ATRIAL OVERDRIVE PACING
Another useful pacing maneuver in tachycardia is to entrain from the atrium. This pacing maneuver can be used to assess for VA linking and effectively exclude AT.
• Pace the atrium 10 to 40 ms shorter than the tachycardia CL to entrain the ventricle.
• Compare the VA interval of the first return beat after cessation of pacing to the VA interval during tachycardia.
• If the VA interval is unchanged, this suggests that atrial activation is linked to ventricular activation (Figure 4-6) thus excluding AT as the mechanism.
FIGURE 4-6 VA linking in a patient with AVNRT. Upon cessation of atrial overdrive pacing, the last entrained ventricular beat has the same VA time as that in tachycardia, suggesting that the timing of atrial activation is linked to the timing of ventricular activation.

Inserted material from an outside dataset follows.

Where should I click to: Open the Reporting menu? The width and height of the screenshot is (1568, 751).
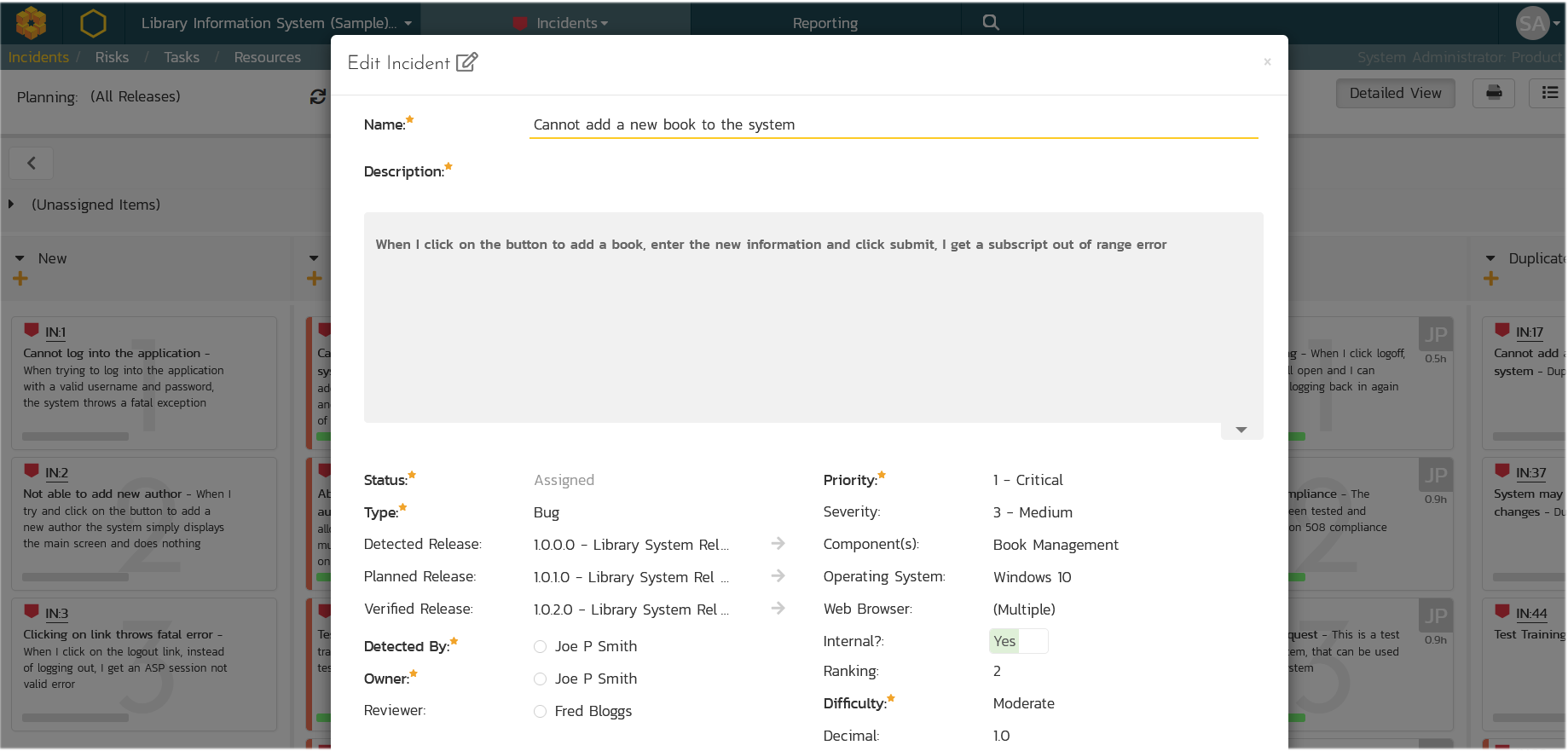coord(825,23)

• VA linking is not 100% predictive as coincident events can rarely result in apparent VA linking and 3% of AVNRT do not show VA linking.2
1. Knight BP, Zivin A, Souza J, et al. A technique for the rapid diagnosis of atrial tachycardia in the electrophysiology laboratory. J Am Coll Cardiol. 1999;33(3):775-781.
2. Knight BP, Ebinger M, Oral H, et al. Diagnostic value of tachycardia features and pacing maneuvers during paroxysmal supraventricular tachycardia. J Am Coll Cardiol. 2000;36:574-582.
3. Michaud GF, Tada H, Chough S, et al. Differentiation of atypical atrioventricular node reentrant tachycardia from orthodromic reciprocating tachycardia using a septal accessory pathway by the response to ventricular pacing. J Am Coll Cardiol. 2001;38:1163-1167.
4. Bennett MT, Leong-Sit P, Gula LJ, et al. Entrainment for distinguishing atypical atrioventricular node reentrant tachycardia from atrioventricular reentrant tachycardia over septal accessory pathways with long-rp [corrected] tachycardia. Circ Arrhythm Electrophysiol. 2011;4:506-509.